[Dataset records]
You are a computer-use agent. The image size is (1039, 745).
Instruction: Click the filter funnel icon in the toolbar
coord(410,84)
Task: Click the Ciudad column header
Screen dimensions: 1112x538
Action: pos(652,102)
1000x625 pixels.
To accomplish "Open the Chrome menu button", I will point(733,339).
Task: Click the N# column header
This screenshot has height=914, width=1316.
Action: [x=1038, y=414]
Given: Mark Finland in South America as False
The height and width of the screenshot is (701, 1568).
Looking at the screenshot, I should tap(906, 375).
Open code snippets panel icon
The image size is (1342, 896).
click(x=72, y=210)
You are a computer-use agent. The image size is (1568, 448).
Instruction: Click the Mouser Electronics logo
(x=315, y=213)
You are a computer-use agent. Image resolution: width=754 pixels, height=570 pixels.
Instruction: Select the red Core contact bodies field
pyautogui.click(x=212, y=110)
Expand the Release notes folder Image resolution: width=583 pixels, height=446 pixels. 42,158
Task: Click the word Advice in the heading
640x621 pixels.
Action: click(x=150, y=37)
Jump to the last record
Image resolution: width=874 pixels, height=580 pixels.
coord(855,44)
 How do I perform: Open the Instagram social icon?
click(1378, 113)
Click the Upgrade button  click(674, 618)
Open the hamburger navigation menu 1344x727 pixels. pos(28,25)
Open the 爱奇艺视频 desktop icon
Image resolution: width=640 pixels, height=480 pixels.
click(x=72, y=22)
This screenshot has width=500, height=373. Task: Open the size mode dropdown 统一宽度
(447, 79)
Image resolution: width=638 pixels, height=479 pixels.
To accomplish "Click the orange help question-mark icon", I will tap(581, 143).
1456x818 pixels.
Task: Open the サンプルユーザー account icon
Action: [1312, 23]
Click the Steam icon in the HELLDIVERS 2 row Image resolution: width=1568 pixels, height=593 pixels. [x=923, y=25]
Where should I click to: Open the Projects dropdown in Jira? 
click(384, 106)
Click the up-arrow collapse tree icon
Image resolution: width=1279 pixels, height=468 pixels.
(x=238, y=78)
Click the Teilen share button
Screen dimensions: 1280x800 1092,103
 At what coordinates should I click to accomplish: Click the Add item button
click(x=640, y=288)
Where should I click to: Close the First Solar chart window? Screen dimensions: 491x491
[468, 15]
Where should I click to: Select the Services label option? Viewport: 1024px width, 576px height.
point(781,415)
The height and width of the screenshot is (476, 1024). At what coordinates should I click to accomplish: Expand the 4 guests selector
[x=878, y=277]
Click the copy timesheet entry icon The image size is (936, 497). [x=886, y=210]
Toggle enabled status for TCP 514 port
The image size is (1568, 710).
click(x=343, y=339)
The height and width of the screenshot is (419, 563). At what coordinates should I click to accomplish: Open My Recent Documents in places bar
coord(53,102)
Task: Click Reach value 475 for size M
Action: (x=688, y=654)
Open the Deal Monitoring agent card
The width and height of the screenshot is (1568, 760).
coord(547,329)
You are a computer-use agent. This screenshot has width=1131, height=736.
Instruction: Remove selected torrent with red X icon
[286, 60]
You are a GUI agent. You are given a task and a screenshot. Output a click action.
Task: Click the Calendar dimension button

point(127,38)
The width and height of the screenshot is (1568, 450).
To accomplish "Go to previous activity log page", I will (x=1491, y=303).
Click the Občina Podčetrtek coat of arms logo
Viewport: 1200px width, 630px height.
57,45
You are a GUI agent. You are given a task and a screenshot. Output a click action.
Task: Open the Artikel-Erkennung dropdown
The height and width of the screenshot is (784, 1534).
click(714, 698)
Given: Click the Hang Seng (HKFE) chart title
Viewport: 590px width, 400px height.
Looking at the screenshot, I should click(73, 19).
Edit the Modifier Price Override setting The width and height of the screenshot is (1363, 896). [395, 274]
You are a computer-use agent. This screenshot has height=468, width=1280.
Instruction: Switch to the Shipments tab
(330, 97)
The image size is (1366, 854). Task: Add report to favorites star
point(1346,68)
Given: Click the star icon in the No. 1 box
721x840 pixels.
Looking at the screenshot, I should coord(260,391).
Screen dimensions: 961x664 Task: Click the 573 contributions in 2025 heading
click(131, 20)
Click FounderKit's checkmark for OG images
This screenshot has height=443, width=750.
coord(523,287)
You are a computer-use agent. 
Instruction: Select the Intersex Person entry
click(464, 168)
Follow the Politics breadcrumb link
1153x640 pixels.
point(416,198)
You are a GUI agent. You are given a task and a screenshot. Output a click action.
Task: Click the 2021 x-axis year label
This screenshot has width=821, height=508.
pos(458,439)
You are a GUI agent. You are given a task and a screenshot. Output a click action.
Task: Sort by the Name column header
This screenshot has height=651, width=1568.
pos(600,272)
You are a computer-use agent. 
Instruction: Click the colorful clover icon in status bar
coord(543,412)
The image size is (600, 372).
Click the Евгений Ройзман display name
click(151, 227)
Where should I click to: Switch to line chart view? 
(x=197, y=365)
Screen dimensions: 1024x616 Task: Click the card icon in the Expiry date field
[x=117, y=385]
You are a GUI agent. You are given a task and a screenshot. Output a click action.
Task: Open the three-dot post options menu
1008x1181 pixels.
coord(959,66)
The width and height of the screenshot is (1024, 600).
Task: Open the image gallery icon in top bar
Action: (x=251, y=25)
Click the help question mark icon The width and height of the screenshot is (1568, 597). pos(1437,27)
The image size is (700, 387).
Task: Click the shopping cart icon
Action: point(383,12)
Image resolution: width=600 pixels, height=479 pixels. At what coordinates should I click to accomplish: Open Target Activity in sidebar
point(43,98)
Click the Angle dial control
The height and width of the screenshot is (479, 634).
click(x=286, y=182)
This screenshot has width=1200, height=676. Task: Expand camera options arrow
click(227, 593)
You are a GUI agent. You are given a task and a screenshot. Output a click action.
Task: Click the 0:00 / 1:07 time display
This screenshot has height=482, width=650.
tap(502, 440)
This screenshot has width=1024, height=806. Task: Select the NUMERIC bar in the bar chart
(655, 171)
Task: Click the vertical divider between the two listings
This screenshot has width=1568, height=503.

Exercise brief: Retype the records above without changing a single word.

Answer to this problem:
You are a computer-use agent. The image size is (1039, 745).
Instruction: Click the filter funnel icon in the toolbar
coord(410,84)
Task: Click the Ciudad column header
Screen dimensions: 1112x538
Action: pos(652,102)
1000x625 pixels.
To accomplish "Open the Chrome menu button", I will point(733,339).
Task: Click the N# column header
This screenshot has height=914, width=1316.
Action: [x=1038, y=414]
Given: Mark Finland in South America as False
The height and width of the screenshot is (701, 1568).
Looking at the screenshot, I should tap(906, 375).
Open code snippets panel icon
The image size is (1342, 896).
click(x=72, y=210)
You are a computer-use agent. The image size is (1568, 448).
Instruction: Click the Mouser Electronics logo
(x=315, y=213)
You are a computer-use agent. Image resolution: width=754 pixels, height=570 pixels.
Instruction: Select the red Core contact bodies field
pyautogui.click(x=212, y=110)
Expand the Release notes folder Image resolution: width=583 pixels, height=446 pixels. 42,158
Task: Click the word Advice in the heading
640x621 pixels.
Action: click(x=150, y=37)
Jump to the last record
Image resolution: width=874 pixels, height=580 pixels.
coord(855,44)
 How do I perform: Open the Instagram social icon?
click(1378, 113)
Click the Upgrade button  click(674, 618)
Open the hamburger navigation menu 1344x727 pixels. pos(28,25)
Open the 爱奇艺视频 desktop icon
Image resolution: width=640 pixels, height=480 pixels.
click(x=72, y=22)
This screenshot has width=500, height=373. Task: Open the size mode dropdown 统一宽度
(447, 79)
Image resolution: width=638 pixels, height=479 pixels.
To accomplish "Click the orange help question-mark icon", I will tap(581, 143).
1456x818 pixels.
Task: Open the サンプルユーザー account icon
Action: [1312, 23]
Click the Steam icon in the HELLDIVERS 2 row Image resolution: width=1568 pixels, height=593 pixels. [x=923, y=25]
Where should I click to: Open the Projects dropdown in Jira? 
click(384, 106)
Click the up-arrow collapse tree icon
Image resolution: width=1279 pixels, height=468 pixels.
(x=238, y=78)
Click the Teilen share button
Screen dimensions: 1280x800 1092,103
 At what coordinates should I click to accomplish: Click the Add item button
click(x=640, y=288)
Where should I click to: Close the First Solar chart window? Screen dimensions: 491x491
[468, 15]
Where should I click to: Select the Services label option? Viewport: 1024px width, 576px height.
point(781,415)
The height and width of the screenshot is (476, 1024). At what coordinates should I click to accomplish: Expand the 4 guests selector
[x=878, y=277]
Click the copy timesheet entry icon The image size is (936, 497). [x=886, y=210]
Toggle enabled status for TCP 514 port
The image size is (1568, 710).
click(x=343, y=339)
The height and width of the screenshot is (419, 563). At what coordinates should I click to accomplish: Open My Recent Documents in places bar
coord(53,102)
Task: Click Reach value 475 for size M
Action: (x=688, y=654)
Open the Deal Monitoring agent card
The width and height of the screenshot is (1568, 760).
coord(547,329)
You are a computer-use agent. This screenshot has width=1131, height=736.
Instruction: Remove selected torrent with red X icon
[286, 60]
You are a GUI agent. You are given a task and a screenshot. Output a click action.
Task: Click the Calendar dimension button

point(127,38)
The width and height of the screenshot is (1568, 450).
To accomplish "Go to previous activity log page", I will (x=1491, y=303).
Click the Občina Podčetrtek coat of arms logo
Viewport: 1200px width, 630px height.
57,45
You are a GUI agent. You are given a task and a screenshot. Output a click action.
Task: Open the Artikel-Erkennung dropdown
The height and width of the screenshot is (784, 1534).
click(714, 698)
Given: Click the Hang Seng (HKFE) chart title
Viewport: 590px width, 400px height.
Looking at the screenshot, I should click(73, 19).
Edit the Modifier Price Override setting The width and height of the screenshot is (1363, 896). [395, 274]
You are a computer-use agent. This screenshot has height=468, width=1280.
Instruction: Switch to the Shipments tab
(330, 97)
The image size is (1366, 854). Task: Add report to favorites star
point(1346,68)
Given: Click the star icon in the No. 1 box
721x840 pixels.
Looking at the screenshot, I should coord(260,391).
Screen dimensions: 961x664 Task: Click the 573 contributions in 2025 heading
click(131, 20)
Click FounderKit's checkmark for OG images
This screenshot has height=443, width=750.
coord(523,287)
You are a computer-use agent. 
Instruction: Select the Intersex Person entry
click(464, 168)
Follow the Politics breadcrumb link
1153x640 pixels.
point(416,198)
You are a GUI agent. You are given a task and a screenshot. Output a click action.
Task: Click the 2021 x-axis year label
This screenshot has width=821, height=508.
pos(458,439)
You are a GUI agent. You are given a task and a screenshot. Output a click action.
Task: Sort by the Name column header
This screenshot has height=651, width=1568.
pos(600,272)
You are a computer-use agent. 
Instruction: Click the colorful clover icon in status bar
coord(543,412)
The image size is (600, 372).
Click the Евгений Ройзман display name
click(151, 227)
Where should I click to: Switch to line chart view? 
(x=197, y=365)
Screen dimensions: 1024x616 Task: Click the card icon in the Expiry date field
[x=117, y=385]
You are a GUI agent. You are given a task and a screenshot. Output a click action.
Task: Open the three-dot post options menu
1008x1181 pixels.
coord(959,66)
The width and height of the screenshot is (1024, 600).
Task: Open the image gallery icon in top bar
Action: (x=251, y=25)
Click the help question mark icon The width and height of the screenshot is (1568, 597). pos(1437,27)
The image size is (700, 387).
Task: Click the shopping cart icon
Action: point(383,12)
Image resolution: width=600 pixels, height=479 pixels. At what coordinates should I click to accomplish: Open Target Activity in sidebar
point(43,98)
Click the Angle dial control
The height and width of the screenshot is (479, 634).
click(x=286, y=182)
This screenshot has width=1200, height=676. Task: Expand camera options arrow
click(227, 593)
You are a GUI agent. You are given a task and a screenshot. Output a click action.
Task: Click the 0:00 / 1:07 time display
This screenshot has height=482, width=650.
tap(502, 440)
This screenshot has width=1024, height=806. Task: Select the NUMERIC bar in the bar chart
(655, 171)
Task: Click the vertical divider between the two listings
This screenshot has width=1568, height=503.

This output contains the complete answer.